Child Care Advice from Industry Professionals

Child Care Advice from Industry Professionals
Naomi Simson, Red Balloon

Naomi Simson

Interview with Naomi Simson, founder and CEO of Red Balloon

Considered one of Australia’s tech success stories, Naomi Simpson founded RedBalloon in 2001. From “just an idea”, RedBalloon has now served more than two and a half million customers. Naomi has many labels: entrepreneur, speaker, director, mother, author, blogger and now TV personality with her upcoming appearance on Channel 10’s Shark Tank.

Before founding RedBalloon with business partner Peter she worked with big brands, IBM, Apple, KPMG and Ansett Airlines, all of which influenced her views on workplaces. There are many different areas that people can take their careers in child care, and as a busy mum and entrepreneur, we thought we’d ask Naomi to discuss her views on the child care industry in Australia.

She has many opinions on family friendly workplaces and ideas on ways that women might be able to remain in the workforce, or return more easily after having children.

As a successful entrepreneur and mum - how did you juggle the demands of work whilst raising a family?

I left corporate life when I became a mum because I wanted to spend more time with my kids. I thought I could run a business at night and play with my kids during the day, but it didn’t quite work out that way - my kids wanted to know why they had to go to bed at 5:30pm!

I’d be lying if I said I “did it all.” What I did was focus on being in the moment. As a mum, there is no point yearning to be somewhere else, or playing the guilt game. As women, perpetuating the myth that we have to “do it all” does everyone a disservice.

The reality is that life is chaotic – and I still don’t necessarily have it sorted out because family and business is a juggling act. My daughter (in the early days of RedBalloon) would fold envelopes and blow up balloons before school, as we worked from home in those days. There were vivid and robust discussions around the dinner table about business, and as a tiny tot my son would invent new experiences and offer to test them out.

Life was hectic, but we were all in it together. I never had to compartmentalise my life. I was both a mum and a CEO. Whoopi Goldberg famously said, “Normal is nothing more than a cycle on a washing machine”. There is no normal. We just do the best we can and focus on being truly present.

What are your top 3 ideas on how we might improve access to child care in Australia?

#1: Making child care (including qualified in-home child care) tax deductible could be an advantage to keeping more women in the workforce.

#2: In an ideal world, Australians would have access to free publically-funded child care. We have public primary and secondary schools so why not public preschools that feed into our publicly-funded primary system?

#3: Businesses can help. Part-time roles, the flexibility to work from home or take time in lieu are not ground-breaking, yet the spirit in which all these are offered may well be. It’s important to recognise that this is not simply a women’s issue; it’s a community issue and one that needs structural economic reform.

How can we encourage more employers to create family-friendly workplaces?

RedBalloon thrives because of its great team. Part-time roles, the flexibility to work from home or take time-in-lieu all play their part. Everyone's contribution here is valued equally as highly, no matter the hours they work, or whether they are working virtually.

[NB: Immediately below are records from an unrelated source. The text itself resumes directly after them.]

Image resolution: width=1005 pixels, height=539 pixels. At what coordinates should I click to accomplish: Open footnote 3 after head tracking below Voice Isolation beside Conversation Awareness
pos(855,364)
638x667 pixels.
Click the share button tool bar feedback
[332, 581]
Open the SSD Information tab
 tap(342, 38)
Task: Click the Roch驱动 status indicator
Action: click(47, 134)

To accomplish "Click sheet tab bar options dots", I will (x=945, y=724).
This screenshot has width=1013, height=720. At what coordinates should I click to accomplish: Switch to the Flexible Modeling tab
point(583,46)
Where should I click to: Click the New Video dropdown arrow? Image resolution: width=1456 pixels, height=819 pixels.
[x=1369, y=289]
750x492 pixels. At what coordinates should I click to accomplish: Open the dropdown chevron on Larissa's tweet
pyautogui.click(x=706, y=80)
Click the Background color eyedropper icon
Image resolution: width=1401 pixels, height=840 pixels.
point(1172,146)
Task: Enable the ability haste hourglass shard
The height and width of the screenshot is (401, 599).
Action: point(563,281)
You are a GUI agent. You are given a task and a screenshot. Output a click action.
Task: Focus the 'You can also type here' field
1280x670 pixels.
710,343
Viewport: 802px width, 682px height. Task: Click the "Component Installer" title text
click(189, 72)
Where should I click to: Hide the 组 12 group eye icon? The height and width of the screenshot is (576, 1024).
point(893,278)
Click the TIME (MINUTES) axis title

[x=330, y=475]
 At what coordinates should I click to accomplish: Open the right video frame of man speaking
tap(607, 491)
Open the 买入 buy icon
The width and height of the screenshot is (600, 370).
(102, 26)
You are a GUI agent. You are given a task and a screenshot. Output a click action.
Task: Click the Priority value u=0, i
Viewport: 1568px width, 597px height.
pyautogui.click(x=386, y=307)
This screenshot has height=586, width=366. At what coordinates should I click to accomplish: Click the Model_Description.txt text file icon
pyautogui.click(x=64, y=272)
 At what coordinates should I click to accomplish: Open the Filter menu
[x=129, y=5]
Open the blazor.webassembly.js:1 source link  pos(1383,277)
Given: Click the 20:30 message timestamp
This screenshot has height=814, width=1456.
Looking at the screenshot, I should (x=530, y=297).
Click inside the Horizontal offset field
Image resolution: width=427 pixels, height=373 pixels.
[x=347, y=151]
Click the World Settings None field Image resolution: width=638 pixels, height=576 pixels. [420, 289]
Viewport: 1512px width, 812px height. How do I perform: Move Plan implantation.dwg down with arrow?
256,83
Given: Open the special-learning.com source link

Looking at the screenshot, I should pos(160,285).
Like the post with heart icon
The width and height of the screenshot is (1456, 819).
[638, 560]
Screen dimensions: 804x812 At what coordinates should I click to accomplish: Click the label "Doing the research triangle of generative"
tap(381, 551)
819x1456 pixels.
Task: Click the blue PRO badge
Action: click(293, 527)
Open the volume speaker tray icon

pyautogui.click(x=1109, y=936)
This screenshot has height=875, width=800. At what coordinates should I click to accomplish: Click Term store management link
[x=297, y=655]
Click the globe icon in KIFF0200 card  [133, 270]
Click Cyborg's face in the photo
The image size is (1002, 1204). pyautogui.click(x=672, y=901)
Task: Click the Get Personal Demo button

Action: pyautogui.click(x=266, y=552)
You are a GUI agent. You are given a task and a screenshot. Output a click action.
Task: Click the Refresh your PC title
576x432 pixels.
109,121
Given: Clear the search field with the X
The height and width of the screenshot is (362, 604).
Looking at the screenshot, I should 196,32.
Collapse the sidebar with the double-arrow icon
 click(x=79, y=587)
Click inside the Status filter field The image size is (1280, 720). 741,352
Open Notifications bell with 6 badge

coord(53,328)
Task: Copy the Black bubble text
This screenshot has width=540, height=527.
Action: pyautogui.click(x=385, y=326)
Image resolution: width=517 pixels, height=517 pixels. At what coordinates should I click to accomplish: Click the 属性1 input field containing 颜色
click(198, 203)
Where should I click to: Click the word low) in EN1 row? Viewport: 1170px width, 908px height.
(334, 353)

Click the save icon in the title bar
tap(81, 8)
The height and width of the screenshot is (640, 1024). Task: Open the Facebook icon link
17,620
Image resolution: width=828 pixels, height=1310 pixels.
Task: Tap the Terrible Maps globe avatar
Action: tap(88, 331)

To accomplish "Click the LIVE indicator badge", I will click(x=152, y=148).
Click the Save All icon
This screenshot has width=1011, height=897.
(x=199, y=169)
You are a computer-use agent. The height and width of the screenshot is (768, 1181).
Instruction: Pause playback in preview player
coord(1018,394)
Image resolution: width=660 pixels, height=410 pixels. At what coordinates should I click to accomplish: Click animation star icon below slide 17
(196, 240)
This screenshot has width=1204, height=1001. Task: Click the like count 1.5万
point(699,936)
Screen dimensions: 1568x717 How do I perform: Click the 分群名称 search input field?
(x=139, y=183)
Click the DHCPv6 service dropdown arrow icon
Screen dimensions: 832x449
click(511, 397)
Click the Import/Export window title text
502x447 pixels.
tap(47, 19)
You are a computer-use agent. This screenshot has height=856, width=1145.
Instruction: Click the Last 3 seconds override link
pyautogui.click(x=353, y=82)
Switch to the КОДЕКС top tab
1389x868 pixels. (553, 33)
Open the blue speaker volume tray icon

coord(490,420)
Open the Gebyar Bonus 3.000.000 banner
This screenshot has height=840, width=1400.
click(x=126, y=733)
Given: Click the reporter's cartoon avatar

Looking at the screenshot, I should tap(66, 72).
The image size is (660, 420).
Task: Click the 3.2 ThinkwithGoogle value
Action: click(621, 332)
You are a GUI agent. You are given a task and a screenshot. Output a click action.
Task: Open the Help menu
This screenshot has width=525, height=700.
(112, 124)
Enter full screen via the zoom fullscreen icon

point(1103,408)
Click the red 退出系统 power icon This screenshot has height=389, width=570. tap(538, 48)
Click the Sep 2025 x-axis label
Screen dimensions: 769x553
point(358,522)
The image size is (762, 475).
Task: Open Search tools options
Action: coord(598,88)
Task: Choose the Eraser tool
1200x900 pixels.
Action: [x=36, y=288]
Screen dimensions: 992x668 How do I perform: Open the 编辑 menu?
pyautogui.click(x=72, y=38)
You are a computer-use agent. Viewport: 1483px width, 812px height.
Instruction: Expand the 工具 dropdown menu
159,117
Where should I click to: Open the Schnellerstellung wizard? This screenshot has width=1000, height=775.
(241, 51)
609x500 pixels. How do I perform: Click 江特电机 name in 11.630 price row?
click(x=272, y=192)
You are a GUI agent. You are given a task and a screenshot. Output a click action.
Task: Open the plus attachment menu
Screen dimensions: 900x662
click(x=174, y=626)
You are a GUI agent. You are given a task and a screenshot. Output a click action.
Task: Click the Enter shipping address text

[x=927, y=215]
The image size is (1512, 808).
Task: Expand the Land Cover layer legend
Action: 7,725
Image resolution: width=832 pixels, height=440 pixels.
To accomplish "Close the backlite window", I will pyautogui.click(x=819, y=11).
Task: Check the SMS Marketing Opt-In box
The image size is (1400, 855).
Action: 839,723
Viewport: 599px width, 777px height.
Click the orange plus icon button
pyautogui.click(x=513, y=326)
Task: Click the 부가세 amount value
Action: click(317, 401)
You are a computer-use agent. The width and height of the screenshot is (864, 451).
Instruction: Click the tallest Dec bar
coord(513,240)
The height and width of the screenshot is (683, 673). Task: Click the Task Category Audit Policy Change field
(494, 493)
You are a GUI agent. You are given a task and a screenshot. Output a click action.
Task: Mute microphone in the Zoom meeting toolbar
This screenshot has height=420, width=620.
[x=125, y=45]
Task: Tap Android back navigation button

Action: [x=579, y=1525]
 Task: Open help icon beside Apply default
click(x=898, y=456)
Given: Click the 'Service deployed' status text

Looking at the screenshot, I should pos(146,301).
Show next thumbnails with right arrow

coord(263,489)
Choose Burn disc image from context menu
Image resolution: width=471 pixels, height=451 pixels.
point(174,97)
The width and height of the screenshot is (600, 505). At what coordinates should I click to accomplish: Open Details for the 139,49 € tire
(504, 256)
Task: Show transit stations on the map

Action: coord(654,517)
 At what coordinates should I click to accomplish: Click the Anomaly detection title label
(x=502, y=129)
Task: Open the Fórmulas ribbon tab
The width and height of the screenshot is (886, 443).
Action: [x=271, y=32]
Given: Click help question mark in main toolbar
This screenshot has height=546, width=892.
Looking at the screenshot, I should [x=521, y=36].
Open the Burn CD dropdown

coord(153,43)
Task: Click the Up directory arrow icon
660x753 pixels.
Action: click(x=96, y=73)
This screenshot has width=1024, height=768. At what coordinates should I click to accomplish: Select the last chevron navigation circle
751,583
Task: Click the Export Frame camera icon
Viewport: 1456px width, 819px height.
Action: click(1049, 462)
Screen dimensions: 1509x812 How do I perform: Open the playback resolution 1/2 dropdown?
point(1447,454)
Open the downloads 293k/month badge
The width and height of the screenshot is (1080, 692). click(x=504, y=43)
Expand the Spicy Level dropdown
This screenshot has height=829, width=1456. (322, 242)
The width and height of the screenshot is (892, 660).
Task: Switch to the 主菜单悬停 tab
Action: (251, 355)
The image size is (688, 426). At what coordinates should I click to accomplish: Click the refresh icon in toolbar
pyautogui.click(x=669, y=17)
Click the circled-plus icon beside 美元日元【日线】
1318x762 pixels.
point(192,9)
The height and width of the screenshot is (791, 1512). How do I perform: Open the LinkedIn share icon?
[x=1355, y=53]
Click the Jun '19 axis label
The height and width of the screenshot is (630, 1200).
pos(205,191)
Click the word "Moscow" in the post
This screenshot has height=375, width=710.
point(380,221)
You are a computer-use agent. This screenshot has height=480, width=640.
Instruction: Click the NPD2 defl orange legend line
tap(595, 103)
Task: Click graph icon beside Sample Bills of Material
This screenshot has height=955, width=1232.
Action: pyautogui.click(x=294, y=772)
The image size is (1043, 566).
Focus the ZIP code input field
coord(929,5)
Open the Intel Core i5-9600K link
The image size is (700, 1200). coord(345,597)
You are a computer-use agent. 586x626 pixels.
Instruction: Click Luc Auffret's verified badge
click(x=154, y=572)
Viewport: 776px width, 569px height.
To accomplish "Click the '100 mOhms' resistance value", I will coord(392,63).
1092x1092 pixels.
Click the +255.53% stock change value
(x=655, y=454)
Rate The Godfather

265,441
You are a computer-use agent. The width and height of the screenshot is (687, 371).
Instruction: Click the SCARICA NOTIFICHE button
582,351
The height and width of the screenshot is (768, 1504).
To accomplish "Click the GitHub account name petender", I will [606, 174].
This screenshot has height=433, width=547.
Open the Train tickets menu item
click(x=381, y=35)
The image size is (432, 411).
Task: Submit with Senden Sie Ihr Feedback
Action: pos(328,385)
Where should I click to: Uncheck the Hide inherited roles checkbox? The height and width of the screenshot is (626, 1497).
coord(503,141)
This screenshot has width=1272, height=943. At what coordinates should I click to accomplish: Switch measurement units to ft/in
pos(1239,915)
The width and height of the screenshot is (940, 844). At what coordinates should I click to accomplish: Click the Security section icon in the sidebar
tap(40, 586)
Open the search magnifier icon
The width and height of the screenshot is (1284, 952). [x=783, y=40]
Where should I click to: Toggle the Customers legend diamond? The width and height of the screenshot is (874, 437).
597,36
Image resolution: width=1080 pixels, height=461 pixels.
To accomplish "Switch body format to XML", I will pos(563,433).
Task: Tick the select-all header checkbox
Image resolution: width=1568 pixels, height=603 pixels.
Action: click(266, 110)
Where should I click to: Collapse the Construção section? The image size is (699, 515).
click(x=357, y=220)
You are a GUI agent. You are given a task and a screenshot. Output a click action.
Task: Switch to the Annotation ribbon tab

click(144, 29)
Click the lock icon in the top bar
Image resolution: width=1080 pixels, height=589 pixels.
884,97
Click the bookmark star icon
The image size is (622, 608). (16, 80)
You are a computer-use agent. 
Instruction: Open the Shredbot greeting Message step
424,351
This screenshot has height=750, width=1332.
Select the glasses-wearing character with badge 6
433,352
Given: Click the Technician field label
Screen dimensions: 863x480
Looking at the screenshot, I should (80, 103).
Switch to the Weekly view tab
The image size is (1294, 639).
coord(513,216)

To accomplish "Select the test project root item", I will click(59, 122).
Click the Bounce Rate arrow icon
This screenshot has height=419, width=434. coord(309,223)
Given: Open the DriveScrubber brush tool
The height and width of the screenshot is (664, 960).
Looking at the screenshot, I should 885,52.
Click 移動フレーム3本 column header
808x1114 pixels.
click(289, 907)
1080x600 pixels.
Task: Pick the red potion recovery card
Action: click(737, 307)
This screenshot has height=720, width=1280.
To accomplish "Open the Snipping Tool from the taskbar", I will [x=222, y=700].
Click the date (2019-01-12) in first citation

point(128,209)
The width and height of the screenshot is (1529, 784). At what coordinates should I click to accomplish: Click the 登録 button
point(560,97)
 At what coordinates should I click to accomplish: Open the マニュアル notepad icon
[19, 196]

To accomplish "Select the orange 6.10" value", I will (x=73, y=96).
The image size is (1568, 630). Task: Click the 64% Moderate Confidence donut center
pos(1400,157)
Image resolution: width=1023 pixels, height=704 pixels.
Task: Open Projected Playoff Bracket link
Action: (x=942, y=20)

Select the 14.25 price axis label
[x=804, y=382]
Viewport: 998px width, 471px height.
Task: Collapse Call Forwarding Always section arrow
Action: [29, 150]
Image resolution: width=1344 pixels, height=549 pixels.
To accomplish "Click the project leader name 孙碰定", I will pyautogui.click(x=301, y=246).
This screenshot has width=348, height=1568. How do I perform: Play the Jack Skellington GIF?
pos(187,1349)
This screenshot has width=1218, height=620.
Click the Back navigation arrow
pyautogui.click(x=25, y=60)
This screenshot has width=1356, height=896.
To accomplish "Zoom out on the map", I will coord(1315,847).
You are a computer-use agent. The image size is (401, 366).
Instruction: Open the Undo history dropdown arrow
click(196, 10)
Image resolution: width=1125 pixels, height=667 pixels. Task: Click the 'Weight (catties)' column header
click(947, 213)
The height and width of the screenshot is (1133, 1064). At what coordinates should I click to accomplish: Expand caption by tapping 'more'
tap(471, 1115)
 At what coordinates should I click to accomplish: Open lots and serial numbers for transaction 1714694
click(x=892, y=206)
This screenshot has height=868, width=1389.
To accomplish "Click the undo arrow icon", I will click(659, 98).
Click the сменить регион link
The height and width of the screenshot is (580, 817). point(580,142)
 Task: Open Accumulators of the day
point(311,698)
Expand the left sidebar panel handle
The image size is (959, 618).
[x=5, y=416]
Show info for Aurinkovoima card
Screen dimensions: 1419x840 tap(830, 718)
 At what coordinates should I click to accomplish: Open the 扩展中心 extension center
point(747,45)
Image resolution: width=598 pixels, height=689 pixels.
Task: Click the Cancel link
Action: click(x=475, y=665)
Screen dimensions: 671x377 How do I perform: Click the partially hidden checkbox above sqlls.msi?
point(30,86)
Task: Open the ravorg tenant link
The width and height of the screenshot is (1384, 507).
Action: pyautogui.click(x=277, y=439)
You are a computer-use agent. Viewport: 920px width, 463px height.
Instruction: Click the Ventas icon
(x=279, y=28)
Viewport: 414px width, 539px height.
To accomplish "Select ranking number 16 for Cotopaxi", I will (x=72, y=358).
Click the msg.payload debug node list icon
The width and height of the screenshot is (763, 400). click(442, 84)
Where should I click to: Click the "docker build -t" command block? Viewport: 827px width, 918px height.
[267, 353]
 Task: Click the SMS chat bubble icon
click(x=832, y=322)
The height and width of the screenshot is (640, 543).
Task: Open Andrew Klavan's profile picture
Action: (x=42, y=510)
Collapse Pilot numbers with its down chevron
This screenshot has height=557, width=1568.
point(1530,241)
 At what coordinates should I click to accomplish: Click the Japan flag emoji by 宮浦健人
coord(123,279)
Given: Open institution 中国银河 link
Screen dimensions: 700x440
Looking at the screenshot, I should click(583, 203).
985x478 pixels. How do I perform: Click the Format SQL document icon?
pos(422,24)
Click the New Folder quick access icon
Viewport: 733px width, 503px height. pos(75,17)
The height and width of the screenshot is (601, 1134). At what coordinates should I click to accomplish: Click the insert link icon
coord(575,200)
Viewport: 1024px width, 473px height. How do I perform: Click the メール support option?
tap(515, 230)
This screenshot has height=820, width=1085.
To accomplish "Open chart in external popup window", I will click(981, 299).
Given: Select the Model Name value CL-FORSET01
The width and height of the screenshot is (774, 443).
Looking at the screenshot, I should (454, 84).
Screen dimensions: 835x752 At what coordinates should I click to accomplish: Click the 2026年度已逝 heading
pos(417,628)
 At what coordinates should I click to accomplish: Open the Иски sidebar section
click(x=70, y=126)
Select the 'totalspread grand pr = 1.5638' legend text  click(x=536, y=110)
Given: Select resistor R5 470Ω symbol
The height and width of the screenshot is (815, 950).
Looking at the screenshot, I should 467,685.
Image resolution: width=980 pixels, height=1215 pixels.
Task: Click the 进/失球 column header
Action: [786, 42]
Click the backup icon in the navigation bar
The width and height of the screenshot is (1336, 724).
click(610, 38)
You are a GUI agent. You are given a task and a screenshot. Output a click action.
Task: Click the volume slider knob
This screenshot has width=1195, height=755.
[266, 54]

As business leaders, we all need to be willing to embrace change and lead by example. We need to change the notion of what is an appropriate working week. We need to change leadership expectations and, as my friend Margie Hartley said, "Have leaders demonstrate flexibility that is really flexibility. Not a five-day week squeezed into four days or the ability to work 14 hours a day through technology."

A family-friendly and flexible workplace is about giving people flexibility in terms of the hours they work and where they are working from. To bring this to life, while still increasing productivity, it must be all about trust, connectivity and measurability. You need to trust your people, ensure they have the tools and technology to remain connected and ensure clear measurability so that you can gauge productivity and achievement on targets set. The rewards of being a flexible workplace are endless – our people are more productive and the strength of our employer brand helps in the recruitment process, both in terms of the volume and the calibre of people we attract.

What advice would you offer someone looking to start a child care business? Any tips to improve on the existing models?

Employers need to think about how they can offer greater flexibility in child care. For example nurses working shifts, where the usual 7am opening and 6pm close of a long day care is no help. Actually, nor is it much support to the corporate working woman either, given the hours often "expected" in that world.

Paid parental leave isn't the answer to encouraging women to return to work. It's what we do to make child care accessible and available to people all the time, without prejudice, whether it's a mother, father, foster parent or guardian.